3/ Sur la demande de dommages-intérêts pour résistance abusive
Il est constant que monsieur [W] s’abstient régulièrement de régler ses charges auprès de la copropriété, de sorte que deux décisions de justice ont déjà été rendues à son encontre avant la présente instance, à savoir le 08 février 2021 et le 10 mai 2022.
Le syndicat des copropriétaires est donc fondé à se prévaloir d’un préjudice financier qui résulte nécessairement de la défaillance de monsieur [W] dans le règlement de ses charges qui pèsent sur la collectivité des copropriétaires.
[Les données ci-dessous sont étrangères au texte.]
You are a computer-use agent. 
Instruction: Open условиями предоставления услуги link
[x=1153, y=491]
Le syndicat des copropriétaires justifie ainsi des charges engendrées en raison des démarches et des procédures diligentées.
Eu égard aux explications fournies par le demandeur, ce préjudice sera réparé par le paiement d’une indemnité de 800 euros à la charge de monsieur [W] à titre de dommages-intérêts pour résistance abusive.
4/ Sur les frais
Il serait inéquitable de laisser à la charge du syndicat des copropriétaires les frais engagés par lui dans la présente instance et non compris dans les dépens.
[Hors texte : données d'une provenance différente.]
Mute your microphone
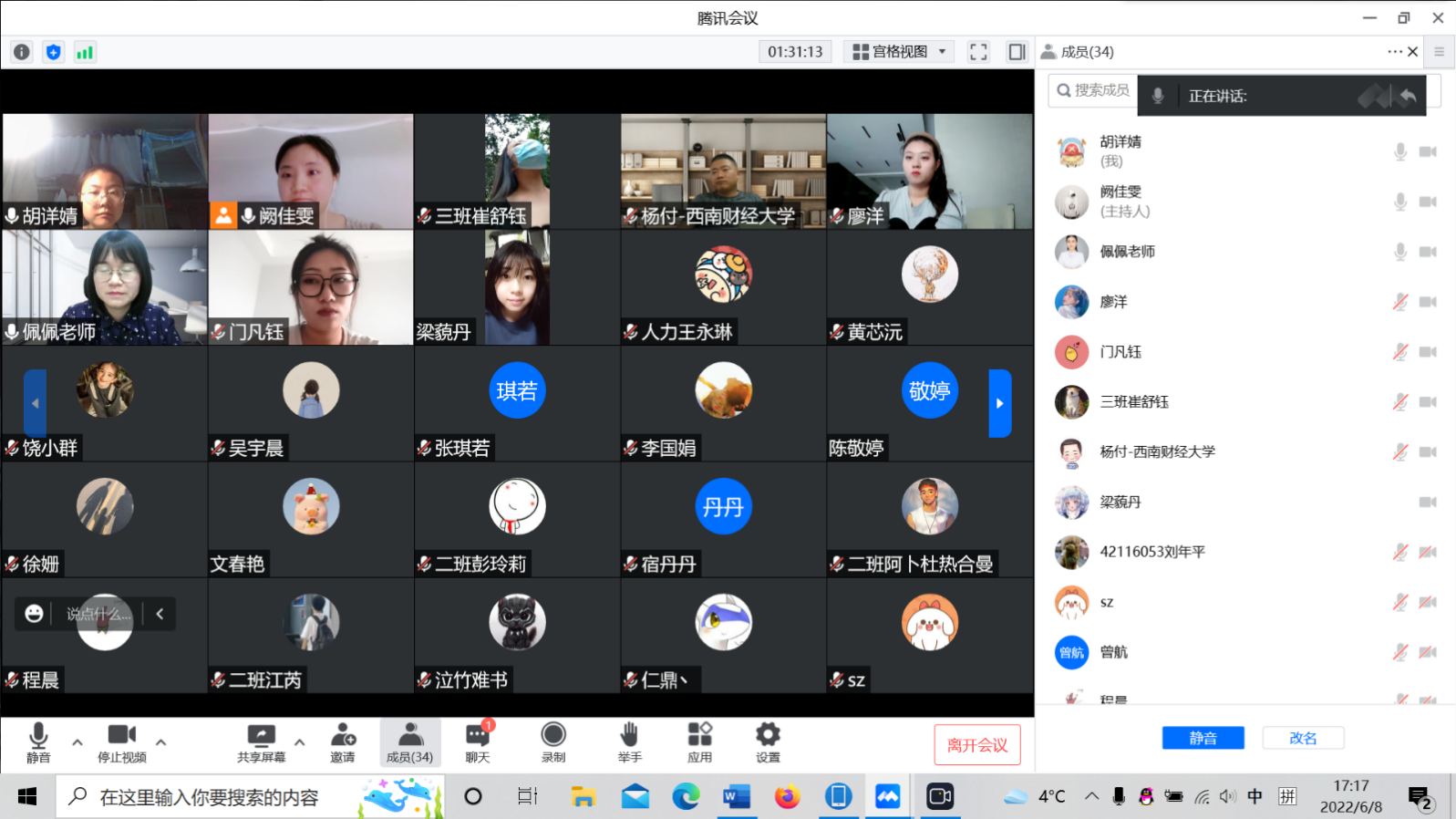Screen dimensions: 1456x819 [38, 742]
Monsieur [W] sera en conséquence condamné à verser au demandeur la somme de 500 euros en application de l’article 700 du Code de procédure civile, outre aux entiers dépens.
PAR CES MOTIFS
La Présidente, statuant selon la procédure accélérée au fond, après débats en audience publique et en premier ressort, par jugement réputé contradictoire, prononcé par mise à disposition au greffe,
CONDAMNE monsieur [B] [W] à payer au syndicat des copropriétaires de la Résidence [Adresse 5] 2ème TRANCHE sise [Adresse 2], pris en la personne de son syndic en exercice, la SARL IMMOBILIER GERGOVIA, la somme de QUATRE MILLE SOIXANTE-DIX-HUIT EUROS ET DIX-SEPT CENTIMES (4.078,17 €) au syndicat des copropriétaires au titre des charges impayées selon décompte arrêté au 05 août 2024, avec intérêts au taux légal à compter de la mise en demeure du 05 avril 2024,
CONSTATE la déchéance du terme des provisions non encore exigibles résultant du budget prévisionnel pour l’exercice du 1er décembre 2024 au 30 novembre 2025 régulièrement adopté par délibération de l’assemblée générale des copropriétaires du 14 mai 2024,
CONDAMNE monsieur [B] [W] à payer au syndicat des copropriétaires de la Résidence [Adresse 5] 2ème TRANCHE sise [Adresse 2], pris en la personne de son syndic en exercice, la SARL IMMOBILIER GERGOVIA, la somme de DEUX MILLE DEUX CENT QUARANTE-HUIT EUROS (2.248 €) au titre des charges exigibles mais non encore échues,
CONDAMNE monsieur [B] [W] à payer au syndicat des copropriétaires de la Résidence [Adresse 5] 2ème TRANCHE sise [Adresse 2], pris en la personne de son syndic en exercice, la SARL IMMOBILIER GERGOVIA, la somme de DIX-NEUF EUROS ET VINGT CENTIMES (19,20 €) correspondant aux frais nécessaires exposés par le syndicat en application des dispositions de l’article 10-1 de la loi du 10 juillet 1965,
CONDAMNE monsieur [B] [W] à payer au syndicat des copropriétaires de la Résidence [Adresse 5] 2ème TRANCHE sise [Adresse 2], pris en la personne de son syndic en exercice, la SARL IMMOBILIER GERGOVIA, la somme de HUIT CENTS (800 €) à titre de dommages et intérêts pour résistance abusive,
CONDAMNE monsieur [B] [W] à payer au syndicat des copropriétaires de la Résidence [Adresse 5] 2ème TRANCHE sise [Adresse 2], pris en la personne de son syndic en exercice, la SARL IMMOBILIER GERGOVIA, la somme de CINQ CENTS (500 €) en application de l’article 700 du Code de procédure civile,
CONDAMNE monsieur [B] [W] aux entiers dépens,
RAPPELLE que la présente décision est exécutoire de plein droit.